§ **Brief**: In the data below, which lines contain "computer"? List them by copying each one.

|---|

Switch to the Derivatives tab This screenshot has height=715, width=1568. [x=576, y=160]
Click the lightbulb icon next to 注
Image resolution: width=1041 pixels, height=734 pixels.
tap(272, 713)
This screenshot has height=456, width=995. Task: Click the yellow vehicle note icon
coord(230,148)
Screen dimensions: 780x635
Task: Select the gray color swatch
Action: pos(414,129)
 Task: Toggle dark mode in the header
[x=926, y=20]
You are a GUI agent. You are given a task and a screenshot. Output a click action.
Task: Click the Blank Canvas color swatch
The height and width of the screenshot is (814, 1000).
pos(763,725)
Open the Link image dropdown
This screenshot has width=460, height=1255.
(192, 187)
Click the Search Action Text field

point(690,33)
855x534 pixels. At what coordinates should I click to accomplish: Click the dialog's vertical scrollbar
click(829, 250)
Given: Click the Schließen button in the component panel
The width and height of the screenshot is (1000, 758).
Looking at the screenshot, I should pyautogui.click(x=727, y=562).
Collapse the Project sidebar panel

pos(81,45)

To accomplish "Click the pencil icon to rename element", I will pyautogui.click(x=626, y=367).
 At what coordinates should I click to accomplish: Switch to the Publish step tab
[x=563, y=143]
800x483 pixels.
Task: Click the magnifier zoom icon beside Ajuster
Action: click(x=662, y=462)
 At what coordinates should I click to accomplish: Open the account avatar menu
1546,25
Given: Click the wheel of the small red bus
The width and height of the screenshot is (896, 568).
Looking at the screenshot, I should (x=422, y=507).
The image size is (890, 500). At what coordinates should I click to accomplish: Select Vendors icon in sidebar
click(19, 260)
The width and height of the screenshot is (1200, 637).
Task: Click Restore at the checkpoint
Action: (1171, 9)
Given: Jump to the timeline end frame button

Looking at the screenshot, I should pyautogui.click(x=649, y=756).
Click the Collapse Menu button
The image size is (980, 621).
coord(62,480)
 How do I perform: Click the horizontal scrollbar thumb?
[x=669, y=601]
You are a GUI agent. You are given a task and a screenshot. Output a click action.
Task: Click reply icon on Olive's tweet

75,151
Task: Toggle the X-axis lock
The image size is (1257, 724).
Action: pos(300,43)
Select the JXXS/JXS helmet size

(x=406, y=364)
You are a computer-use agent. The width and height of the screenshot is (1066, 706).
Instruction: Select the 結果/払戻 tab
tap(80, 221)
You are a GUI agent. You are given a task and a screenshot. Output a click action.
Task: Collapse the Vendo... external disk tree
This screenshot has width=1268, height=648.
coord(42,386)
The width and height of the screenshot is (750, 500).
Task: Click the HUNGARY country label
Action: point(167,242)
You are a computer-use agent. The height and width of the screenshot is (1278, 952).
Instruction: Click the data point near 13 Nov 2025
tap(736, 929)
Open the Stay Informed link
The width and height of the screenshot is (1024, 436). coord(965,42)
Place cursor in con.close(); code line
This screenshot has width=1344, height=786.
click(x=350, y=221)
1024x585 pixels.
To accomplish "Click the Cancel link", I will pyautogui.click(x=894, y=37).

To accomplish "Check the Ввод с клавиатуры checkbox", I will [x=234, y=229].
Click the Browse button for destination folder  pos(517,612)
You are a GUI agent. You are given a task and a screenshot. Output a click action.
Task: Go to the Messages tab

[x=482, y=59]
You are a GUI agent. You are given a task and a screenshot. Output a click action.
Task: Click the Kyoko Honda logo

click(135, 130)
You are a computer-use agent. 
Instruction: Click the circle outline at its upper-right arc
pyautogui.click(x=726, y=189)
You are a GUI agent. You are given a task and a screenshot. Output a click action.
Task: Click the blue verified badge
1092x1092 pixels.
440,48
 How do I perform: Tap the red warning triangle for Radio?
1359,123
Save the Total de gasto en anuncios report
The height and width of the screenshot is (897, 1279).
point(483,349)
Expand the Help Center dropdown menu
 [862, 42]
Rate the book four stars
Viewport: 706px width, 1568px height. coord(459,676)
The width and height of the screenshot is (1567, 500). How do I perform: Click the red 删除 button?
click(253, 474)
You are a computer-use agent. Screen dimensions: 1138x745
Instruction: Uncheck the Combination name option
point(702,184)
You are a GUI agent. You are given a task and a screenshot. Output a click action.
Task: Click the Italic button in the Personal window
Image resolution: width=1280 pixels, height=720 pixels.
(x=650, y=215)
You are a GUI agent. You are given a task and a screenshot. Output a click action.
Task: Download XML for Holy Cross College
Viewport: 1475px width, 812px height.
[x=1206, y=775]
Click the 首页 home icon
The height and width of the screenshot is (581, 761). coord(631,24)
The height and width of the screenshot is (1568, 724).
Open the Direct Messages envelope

|---|

§ **Answer to this task**:
You are a computer-use agent. The width and height of the screenshot is (1066, 706).
You are a computer-use agent. The height and width of the screenshot is (1278, 952).
You are a computer-use agent. 
You are a computer-use agent. Screen dimensions: 1138x745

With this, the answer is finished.